Total or gross earnings

Total or gross earnings includes all pay items, such as base pay, overtime, commission, salary sacrifice deductions, etc. There are usually no thresholds to consider when calculating the employee's pensionable earnings.

Notice pay and termination payments

Generally, notice pay and termination payments are not pensionable. This is because they are typically paid after an employee has left the company and, consequently, the pension scheme.

However, some pension schemes may treat these payments as pensionable earnings. Always confirm with your pension provider whether they are included.

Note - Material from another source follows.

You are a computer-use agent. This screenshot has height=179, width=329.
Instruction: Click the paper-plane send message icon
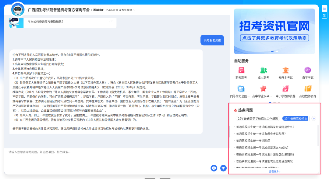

In PayFit, notice pay and termination payments are not automatically included as pensionable. If your scheme includes them, you can override the pensionable earnings to incorporate these amounts. For more information about overriding pensionable earnings, please refer to our Help Centre article.

Example calculations

An employee earns a base salary of £1,000 and a £500 bonus. Their pension contribution rate is 5% of their pensionable pay, while the employer's is 3%.

Qualifying earnings

Both payments are qualifying earnings, therefore the qualifying earnings are £1,500. The earnings between the lower and upper level of qualifying earnings are £1,500, minus the lower level of qualifying earnings, £520, so the pensionable earnings are £980.

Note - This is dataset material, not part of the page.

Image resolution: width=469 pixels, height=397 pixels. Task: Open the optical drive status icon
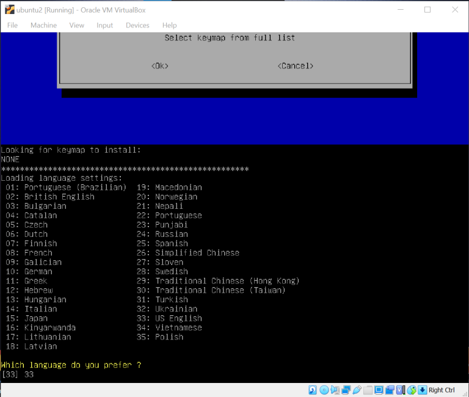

Employee contribution is £980 x 5% = £49

Employer contribution is £980 x 3% = £29.40

Basic earnings

Only the base pay of £1,000 is pensionable. There are no thresholds to remove in this calculation, so the pensionable earnings are £1,000.

Employee contribution is £1,000 x 5% = £50

Employer contribution is £1,000 x 3% = £30

Total or gross earnings

Both payments are pensionable earnings. There are no thresholds to remove in this calculation, so the pensionable earnings are £1,500.

Employee contribution is £1,500 x 5% = £75

Employer contribution is £1,500 x 3% = £45

Did this answer your question?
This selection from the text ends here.